DOE, DOJ have enough powers to thwart oil pricing abuses, says solon
The Department of Energy (DOE) and the Department of Justice (DOJ) have ample powers to suppress possible pricing abuses by oil industry players, Dasmariñas City Rep. Elpidio Barzaga Jr. said.

“The Downstream Oil Industry Deregulation Law of 1998, or Republic Act 8479 did not render the DOE and the DOJ toothless in protecting consumers against any excessive and unwarranted increases in the prices of petroleum products,” Barzaga said.

He said the DOE-DOJ Task Force under the law was installed precisely to enable regulators to rein in potential price gouging and other unfair trade practices by the oil firms.

“In fact, we have an entire chapter in the law devoted to anti-trust safeguards, prohibited acts, and remedies. We also have another chapter granting the Secretary of Energy additional surveillance and enforcement powers to ensure a competitive free market and fair pricing,” Barzaga said.

In particular, Barzaga cited Section 14 (d) of the law, which mandates the DOE-DOJ Task Force to investigate on its own, even without any complaint, any unreasonable rise in the prices of petroleum products and/or file the necessary legal action with the proper court or agency.

He said that under the law, the DOE-DOJ Task Force is also duty-bound to act within 30 days on any report from any person of an unreasonable rise in pump prices.

He likewise cited Section 15 (b), which empowers the Secretary of Energy to order any person and require the latter to file reports or respond to specific questions, under oath, on any matter the Secretary may want regarding the oil industry.

Barzaga made the statement shortly after Speaker Feliciano Belmonte Jr. categorically rejected calls for the repeal of the Downstream Oil Industry Deregulation Law.

“We went through a long process of finally deregulating the industry, and that was the right move. Scrapping it or changing it from deregulation to regulation is something that requires a lot of talks. I am not in favor of it,” Belmonte said.

“The sound fundamentals (of a deregulated environment) are still there, and it just so happened that you have all these things happening in oil producing countries,” he said.

Belmonte attributed the recent surge in pump prices to the lingering political turmoil in oil-producing nations.

“We had something like this in the past, and they were not permanent situations,” he added.

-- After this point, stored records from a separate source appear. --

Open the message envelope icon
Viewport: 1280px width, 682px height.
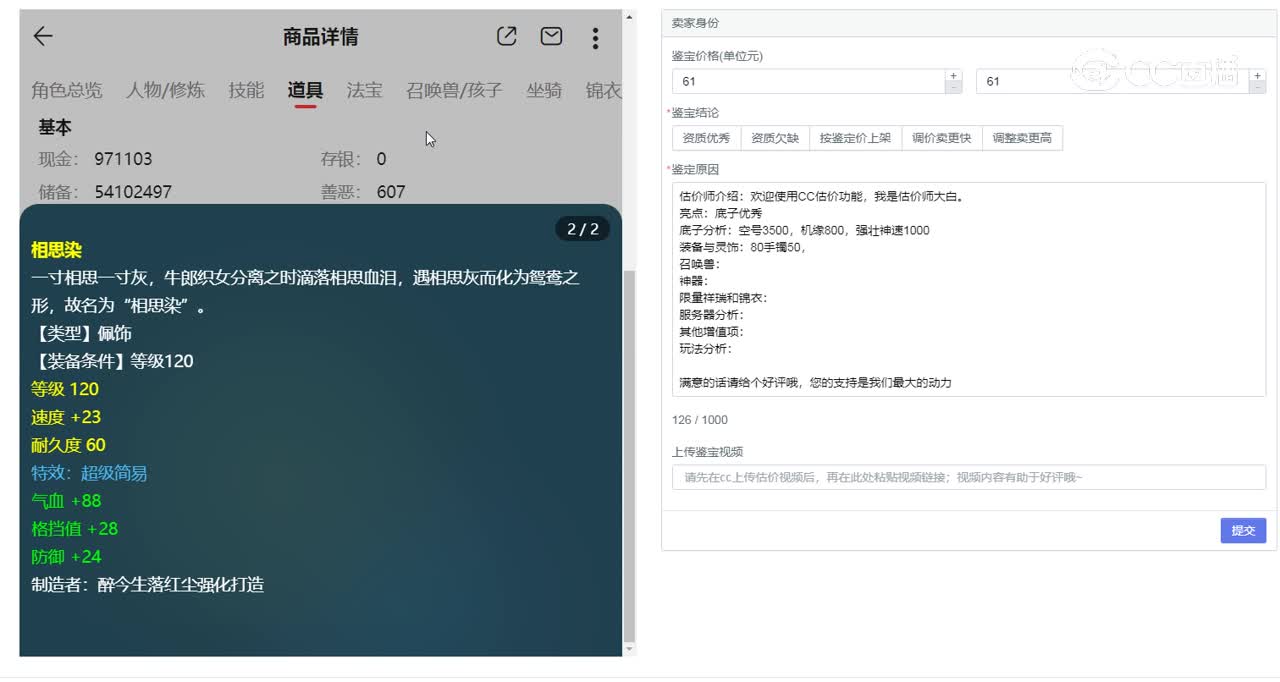[550, 36]
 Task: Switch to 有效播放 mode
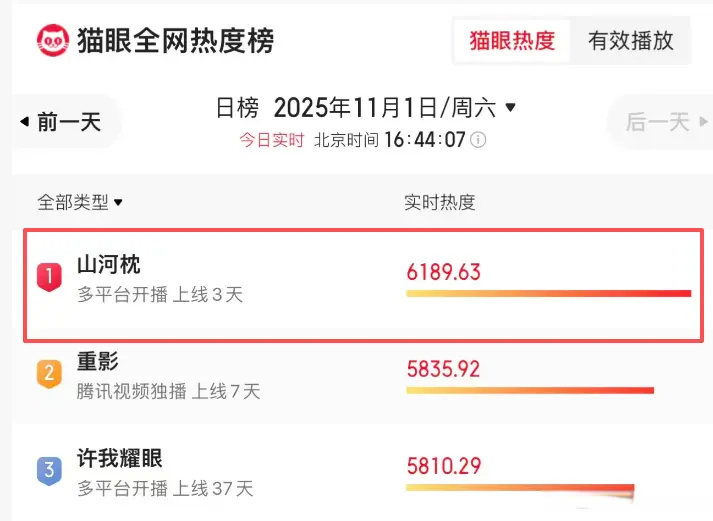click(x=630, y=41)
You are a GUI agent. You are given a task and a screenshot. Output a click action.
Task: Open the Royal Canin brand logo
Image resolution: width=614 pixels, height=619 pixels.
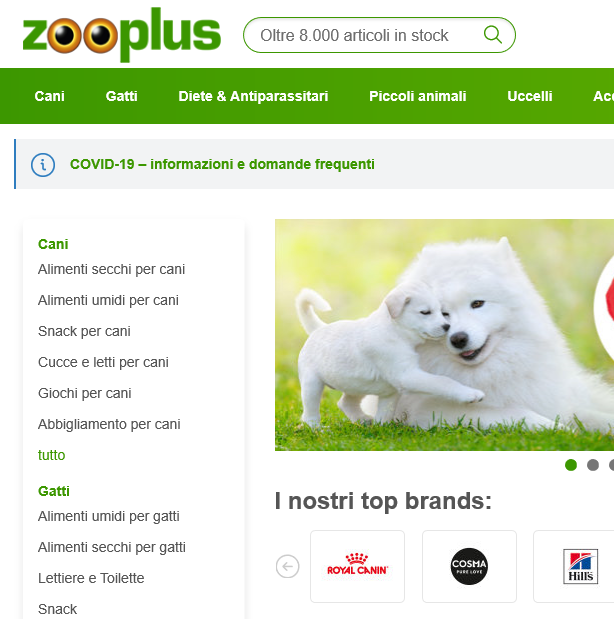[x=357, y=566]
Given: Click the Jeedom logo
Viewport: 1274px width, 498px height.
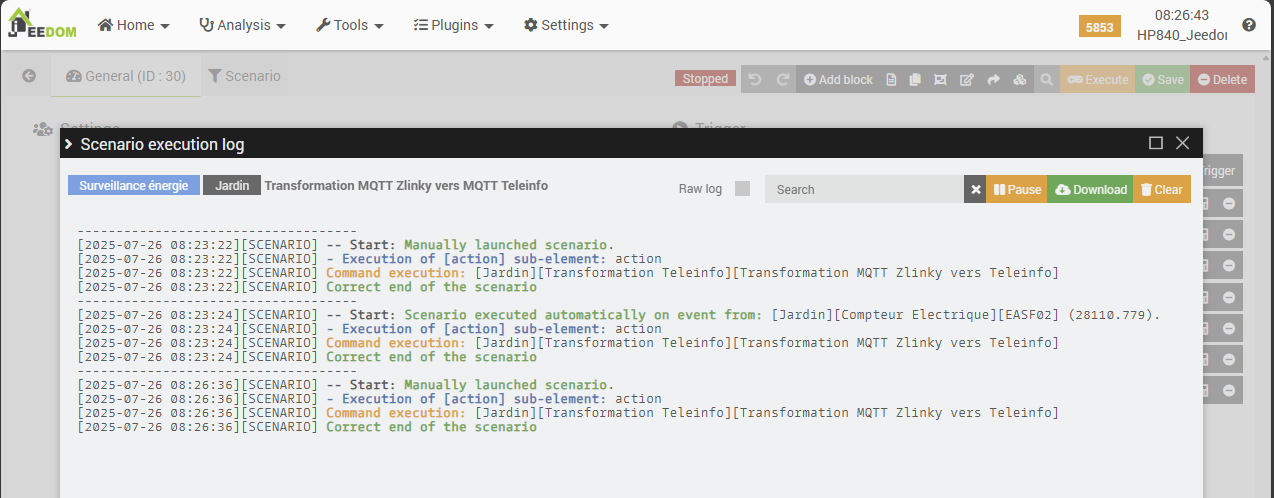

Barzaga, meanwhile, welcomed Malacañang’s plan to increase to more than P1 billion the money earmarked for fuel subsidies to the transport sector.

“The direct subsidies will be helpful to public transport and other vulnerable sectors,” Barzaga said.

The Palace said the incremental funding would cover the assistance to fishermen and farmers and the possible extension of the subsidy period to more than a month.

President Benigno Aquino III previously ordered the release of P450 million for a month-long fuel discount to the 214,569 jeepney drivers nationwide.
The subsidy is meant to keep transport costs down amid the surge in the prices of gasoline, diesel and other petroleum products.